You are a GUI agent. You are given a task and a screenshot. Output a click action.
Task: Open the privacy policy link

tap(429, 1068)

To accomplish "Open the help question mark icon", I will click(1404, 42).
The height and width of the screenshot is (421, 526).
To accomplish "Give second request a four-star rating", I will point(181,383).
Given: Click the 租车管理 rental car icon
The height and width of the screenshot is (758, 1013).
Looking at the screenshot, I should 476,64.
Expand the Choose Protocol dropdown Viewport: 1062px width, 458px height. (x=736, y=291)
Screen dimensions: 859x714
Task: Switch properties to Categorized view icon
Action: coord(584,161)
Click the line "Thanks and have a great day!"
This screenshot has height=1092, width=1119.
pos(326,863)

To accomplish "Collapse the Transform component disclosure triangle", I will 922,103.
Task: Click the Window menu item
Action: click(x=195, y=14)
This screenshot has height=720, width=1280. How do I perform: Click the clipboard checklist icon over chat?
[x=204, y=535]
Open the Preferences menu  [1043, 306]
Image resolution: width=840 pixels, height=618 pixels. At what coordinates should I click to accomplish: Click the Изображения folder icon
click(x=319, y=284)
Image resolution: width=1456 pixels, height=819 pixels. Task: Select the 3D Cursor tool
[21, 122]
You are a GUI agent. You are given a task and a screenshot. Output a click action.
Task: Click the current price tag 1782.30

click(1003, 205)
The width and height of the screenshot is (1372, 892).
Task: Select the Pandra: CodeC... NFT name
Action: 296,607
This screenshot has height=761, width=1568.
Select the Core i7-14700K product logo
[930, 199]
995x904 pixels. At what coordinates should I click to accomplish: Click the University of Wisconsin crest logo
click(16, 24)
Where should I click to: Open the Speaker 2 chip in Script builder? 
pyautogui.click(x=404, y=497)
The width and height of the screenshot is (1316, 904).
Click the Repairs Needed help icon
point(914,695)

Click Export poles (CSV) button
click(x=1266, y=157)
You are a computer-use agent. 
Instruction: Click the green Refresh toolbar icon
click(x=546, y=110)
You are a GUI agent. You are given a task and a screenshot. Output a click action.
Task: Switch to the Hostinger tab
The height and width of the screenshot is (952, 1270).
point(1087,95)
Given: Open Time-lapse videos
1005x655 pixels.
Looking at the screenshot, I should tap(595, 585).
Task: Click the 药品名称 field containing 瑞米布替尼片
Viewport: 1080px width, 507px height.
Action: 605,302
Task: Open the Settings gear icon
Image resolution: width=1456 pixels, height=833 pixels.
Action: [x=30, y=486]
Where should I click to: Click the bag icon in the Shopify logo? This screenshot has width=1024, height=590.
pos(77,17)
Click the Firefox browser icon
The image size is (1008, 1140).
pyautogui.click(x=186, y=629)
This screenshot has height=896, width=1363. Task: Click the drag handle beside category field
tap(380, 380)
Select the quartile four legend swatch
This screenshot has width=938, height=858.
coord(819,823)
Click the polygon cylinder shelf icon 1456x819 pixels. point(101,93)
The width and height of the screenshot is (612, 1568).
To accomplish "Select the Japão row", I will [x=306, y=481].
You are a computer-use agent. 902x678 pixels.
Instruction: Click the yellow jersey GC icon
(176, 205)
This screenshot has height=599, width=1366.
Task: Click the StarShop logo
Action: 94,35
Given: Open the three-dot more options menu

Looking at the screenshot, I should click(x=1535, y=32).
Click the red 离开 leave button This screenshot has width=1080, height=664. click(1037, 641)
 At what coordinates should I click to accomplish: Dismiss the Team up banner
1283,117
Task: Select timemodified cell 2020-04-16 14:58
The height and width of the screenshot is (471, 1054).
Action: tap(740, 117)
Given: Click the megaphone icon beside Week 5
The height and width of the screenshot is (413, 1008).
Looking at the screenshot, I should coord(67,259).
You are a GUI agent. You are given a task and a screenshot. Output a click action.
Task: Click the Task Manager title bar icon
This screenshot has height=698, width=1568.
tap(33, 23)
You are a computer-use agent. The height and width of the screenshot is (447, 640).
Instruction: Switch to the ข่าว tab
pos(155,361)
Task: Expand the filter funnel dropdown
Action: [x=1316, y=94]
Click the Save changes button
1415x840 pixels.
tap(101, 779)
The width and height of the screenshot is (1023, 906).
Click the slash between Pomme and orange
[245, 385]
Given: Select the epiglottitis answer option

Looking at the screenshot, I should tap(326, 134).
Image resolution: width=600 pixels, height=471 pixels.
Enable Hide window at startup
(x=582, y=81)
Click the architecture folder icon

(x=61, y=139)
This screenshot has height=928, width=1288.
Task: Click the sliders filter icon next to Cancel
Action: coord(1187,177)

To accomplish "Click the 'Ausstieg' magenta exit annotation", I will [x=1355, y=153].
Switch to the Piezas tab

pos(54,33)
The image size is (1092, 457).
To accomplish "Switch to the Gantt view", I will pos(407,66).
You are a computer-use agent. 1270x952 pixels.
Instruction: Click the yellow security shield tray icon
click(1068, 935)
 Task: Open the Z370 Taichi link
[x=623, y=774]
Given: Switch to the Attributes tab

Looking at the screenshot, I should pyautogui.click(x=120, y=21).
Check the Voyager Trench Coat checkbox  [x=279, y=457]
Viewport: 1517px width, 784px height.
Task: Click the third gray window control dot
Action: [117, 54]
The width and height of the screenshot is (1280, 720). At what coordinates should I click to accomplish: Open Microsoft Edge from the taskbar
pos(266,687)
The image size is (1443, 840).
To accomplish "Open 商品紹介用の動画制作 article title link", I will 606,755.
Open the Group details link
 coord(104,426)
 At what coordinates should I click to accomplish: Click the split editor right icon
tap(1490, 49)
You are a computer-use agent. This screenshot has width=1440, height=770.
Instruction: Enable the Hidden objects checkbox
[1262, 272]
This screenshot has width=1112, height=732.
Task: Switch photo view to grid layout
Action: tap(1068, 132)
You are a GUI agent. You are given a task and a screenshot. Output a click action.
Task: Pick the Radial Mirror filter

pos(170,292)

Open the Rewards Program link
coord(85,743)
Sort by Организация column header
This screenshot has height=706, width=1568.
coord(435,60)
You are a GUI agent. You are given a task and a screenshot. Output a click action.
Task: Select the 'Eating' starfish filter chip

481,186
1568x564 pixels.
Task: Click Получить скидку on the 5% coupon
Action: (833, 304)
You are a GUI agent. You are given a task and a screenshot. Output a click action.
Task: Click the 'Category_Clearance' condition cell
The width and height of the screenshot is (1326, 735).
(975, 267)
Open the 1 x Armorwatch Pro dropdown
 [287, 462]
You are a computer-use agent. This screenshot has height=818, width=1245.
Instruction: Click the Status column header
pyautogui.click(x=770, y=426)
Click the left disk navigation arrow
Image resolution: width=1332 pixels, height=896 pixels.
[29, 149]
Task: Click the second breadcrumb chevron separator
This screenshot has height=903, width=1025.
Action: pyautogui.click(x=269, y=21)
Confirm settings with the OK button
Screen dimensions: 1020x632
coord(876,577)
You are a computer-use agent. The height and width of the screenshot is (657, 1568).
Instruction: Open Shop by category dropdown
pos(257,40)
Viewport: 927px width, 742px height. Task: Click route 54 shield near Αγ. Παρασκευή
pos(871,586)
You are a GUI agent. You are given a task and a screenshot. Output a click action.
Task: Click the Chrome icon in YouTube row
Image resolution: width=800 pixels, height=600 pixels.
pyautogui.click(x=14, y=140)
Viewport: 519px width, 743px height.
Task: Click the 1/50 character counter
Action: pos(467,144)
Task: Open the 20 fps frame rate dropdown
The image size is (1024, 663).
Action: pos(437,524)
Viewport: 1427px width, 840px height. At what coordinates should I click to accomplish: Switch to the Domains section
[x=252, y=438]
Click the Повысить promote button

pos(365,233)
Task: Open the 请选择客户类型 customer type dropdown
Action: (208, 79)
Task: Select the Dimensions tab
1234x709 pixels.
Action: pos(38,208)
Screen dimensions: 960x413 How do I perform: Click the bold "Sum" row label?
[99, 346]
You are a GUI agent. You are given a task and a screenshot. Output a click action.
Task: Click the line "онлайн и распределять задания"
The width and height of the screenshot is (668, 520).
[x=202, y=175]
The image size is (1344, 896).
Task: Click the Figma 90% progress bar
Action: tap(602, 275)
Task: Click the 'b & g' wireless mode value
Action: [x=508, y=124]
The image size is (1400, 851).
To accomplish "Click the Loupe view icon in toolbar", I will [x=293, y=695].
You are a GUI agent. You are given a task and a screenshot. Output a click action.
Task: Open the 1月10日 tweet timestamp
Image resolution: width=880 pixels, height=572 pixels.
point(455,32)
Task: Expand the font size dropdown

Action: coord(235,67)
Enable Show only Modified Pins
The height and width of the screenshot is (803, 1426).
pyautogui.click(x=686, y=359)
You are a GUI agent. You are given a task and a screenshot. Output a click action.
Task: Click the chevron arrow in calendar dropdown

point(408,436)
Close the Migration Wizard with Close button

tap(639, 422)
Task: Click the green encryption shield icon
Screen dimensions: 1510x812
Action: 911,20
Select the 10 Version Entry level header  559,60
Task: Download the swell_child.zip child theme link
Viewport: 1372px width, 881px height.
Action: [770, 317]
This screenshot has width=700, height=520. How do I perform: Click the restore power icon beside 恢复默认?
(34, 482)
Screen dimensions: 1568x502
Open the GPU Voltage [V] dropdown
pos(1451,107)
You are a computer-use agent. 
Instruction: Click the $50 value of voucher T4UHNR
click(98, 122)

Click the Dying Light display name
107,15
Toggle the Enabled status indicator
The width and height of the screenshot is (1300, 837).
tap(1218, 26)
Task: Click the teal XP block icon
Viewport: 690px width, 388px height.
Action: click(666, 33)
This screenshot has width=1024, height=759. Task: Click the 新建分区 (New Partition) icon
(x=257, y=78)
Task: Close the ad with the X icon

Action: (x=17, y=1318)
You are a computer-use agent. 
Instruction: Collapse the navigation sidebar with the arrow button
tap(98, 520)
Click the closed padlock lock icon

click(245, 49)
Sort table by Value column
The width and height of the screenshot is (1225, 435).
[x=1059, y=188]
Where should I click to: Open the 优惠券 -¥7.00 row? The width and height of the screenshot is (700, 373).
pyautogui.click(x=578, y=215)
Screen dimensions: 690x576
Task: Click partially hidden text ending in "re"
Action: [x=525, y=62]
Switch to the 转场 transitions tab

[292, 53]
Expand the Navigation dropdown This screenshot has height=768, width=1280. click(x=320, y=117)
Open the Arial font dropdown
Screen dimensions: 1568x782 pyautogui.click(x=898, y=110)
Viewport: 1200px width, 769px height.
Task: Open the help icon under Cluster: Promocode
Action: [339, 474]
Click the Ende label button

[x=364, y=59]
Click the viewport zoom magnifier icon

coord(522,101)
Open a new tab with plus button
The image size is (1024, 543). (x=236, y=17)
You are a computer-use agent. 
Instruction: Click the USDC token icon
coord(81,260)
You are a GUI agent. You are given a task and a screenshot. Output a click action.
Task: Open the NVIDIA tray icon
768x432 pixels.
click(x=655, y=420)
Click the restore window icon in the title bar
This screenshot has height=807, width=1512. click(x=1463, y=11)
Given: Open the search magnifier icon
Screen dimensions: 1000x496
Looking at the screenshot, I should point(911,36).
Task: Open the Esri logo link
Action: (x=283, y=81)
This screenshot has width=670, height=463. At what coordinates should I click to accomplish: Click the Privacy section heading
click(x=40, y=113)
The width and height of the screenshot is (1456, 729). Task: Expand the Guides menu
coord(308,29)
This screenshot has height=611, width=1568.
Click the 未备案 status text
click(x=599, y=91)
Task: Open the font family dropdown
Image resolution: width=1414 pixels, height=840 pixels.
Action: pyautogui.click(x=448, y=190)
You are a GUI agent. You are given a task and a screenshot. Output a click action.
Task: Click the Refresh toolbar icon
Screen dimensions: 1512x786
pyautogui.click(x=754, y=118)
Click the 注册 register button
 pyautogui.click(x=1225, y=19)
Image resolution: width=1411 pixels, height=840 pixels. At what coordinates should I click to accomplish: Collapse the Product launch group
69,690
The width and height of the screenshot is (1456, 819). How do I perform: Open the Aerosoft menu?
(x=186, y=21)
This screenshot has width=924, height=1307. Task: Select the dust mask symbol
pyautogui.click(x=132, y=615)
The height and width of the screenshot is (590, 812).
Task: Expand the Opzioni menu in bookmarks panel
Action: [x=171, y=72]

********

EXERCISE AIM:
Lay out the lines of the data above, from the one containing "will click(1404, 42)." through the one containing "I will point(181,383).", as a Markdown table with columns Row and Line, skipping any blank lines.

ANSWER TO THE PROBLEM:
| Row | Line |
|---|---|
| 1 | To accomplish "Open the help question mark icon", I will click(1404, 42). |
| 2 | The height and width of the screenshot is (421, 526). |
| 3 | To accomplish "Give second request a four-star rating", I will point(181,383). |